Thousands of pipes release pollution into the Columbia.
The Problem
The Columbia River basin, an area the size of France, accumulates pollution from industry, wastewater treatment plants, and runoff from agricultural lands, logging, industrial sites, and city streets. As a result, the Columbia River is severely degraded by pollution. Toxic pollution threatens the health of people that eat local fish and jeopardizes the public’s right to eat fish caught locally. Rising water temperatures also threaten the health of salmon and other aquatic life that rely on cool water for survival.

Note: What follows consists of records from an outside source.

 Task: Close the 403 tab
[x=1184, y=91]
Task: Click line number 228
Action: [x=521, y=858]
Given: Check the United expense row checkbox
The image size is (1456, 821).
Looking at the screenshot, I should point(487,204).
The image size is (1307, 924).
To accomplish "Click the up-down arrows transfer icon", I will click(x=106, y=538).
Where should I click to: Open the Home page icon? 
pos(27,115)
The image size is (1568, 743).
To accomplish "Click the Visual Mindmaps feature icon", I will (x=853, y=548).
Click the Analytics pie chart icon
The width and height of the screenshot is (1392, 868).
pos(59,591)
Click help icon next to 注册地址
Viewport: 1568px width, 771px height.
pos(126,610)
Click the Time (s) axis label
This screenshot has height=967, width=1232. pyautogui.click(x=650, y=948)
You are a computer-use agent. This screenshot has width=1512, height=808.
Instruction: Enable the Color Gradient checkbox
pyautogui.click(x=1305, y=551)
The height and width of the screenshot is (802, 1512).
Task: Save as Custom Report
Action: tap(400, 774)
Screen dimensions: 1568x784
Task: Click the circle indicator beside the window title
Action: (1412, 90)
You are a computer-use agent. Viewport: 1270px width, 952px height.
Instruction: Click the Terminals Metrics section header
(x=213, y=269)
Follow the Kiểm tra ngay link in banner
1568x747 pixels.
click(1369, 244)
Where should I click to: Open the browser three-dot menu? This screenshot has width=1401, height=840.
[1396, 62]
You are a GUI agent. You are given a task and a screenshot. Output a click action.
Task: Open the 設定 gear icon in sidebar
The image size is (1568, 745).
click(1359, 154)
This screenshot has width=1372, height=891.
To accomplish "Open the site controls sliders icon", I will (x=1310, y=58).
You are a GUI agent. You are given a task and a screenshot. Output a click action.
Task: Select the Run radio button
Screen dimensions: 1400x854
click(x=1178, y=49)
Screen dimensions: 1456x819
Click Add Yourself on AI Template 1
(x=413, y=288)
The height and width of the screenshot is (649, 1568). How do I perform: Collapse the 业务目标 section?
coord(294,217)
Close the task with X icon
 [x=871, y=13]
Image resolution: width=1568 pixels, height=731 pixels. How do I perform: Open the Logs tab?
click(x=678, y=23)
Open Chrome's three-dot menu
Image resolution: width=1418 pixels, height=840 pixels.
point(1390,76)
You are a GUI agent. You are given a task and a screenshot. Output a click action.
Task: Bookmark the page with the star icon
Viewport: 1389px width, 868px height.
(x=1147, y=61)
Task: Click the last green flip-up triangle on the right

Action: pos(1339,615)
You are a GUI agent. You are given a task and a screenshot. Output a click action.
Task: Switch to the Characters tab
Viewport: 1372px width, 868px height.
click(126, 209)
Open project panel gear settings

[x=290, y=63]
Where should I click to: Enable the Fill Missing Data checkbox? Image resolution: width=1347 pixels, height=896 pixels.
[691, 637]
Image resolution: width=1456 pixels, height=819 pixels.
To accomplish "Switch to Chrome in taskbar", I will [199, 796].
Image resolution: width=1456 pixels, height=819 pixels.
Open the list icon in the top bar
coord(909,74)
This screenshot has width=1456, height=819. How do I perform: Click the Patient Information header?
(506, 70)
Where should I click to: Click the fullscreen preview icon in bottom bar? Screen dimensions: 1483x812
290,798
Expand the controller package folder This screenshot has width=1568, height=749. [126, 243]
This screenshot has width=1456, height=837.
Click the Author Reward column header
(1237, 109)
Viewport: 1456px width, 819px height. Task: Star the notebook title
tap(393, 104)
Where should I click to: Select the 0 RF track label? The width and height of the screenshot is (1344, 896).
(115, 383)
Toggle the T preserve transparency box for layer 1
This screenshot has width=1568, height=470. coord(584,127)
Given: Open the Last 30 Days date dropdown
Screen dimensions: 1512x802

The U.S. Environmental Protection Agency (EPA) designated the Columbia River Basin a Critical Large Aquatic Ecosystem because toxic contamination and other pollution is so severe. EPA’s in-depth report on toxic pollution in the Columbia, the Columbia River Basin: State of River Report for Toxics, concluded that harmful pollutants are moving up the food chain, impacting humans, fish, and wildlife.
How We Engage
Columbia Riverkeeper cracks down on illegal pollution by enforcing the Clean Water Act. Our top priority: Stop the pollution. Our second goal: Deter industry from violating the law in the first place. How? Our settlements require the offending company to pay a penalty. As part of the lawsuit settlement, the penalty funds support projects by other organizations that benefit water quality. In the last decade, penalties from Riverkeeper’s Clean Water Act lawsuits supported dozens of important projects to protect and restore healthy rivers.
Riverkeeper also challenges government decisions that allow more toxic pollution in our rivers and watchdogs permits-to-pollute, making the case for state and federal agencies to ratchet back pollution limits or deny permits to pollute.
Success Stories
$25 Million
West Coast Port to spend over $25 million to reduce water pollution, pay penalty in legal settlement with Columbia Riverkeeper.
Grand Coulee, Chief Joseph Dams to Reduce Pollution
After a decade of litigation by Columbia Riverkeeper, all ten federally-owned dams on the Columbia and Lower Snake river finally have Clean Water Act permits.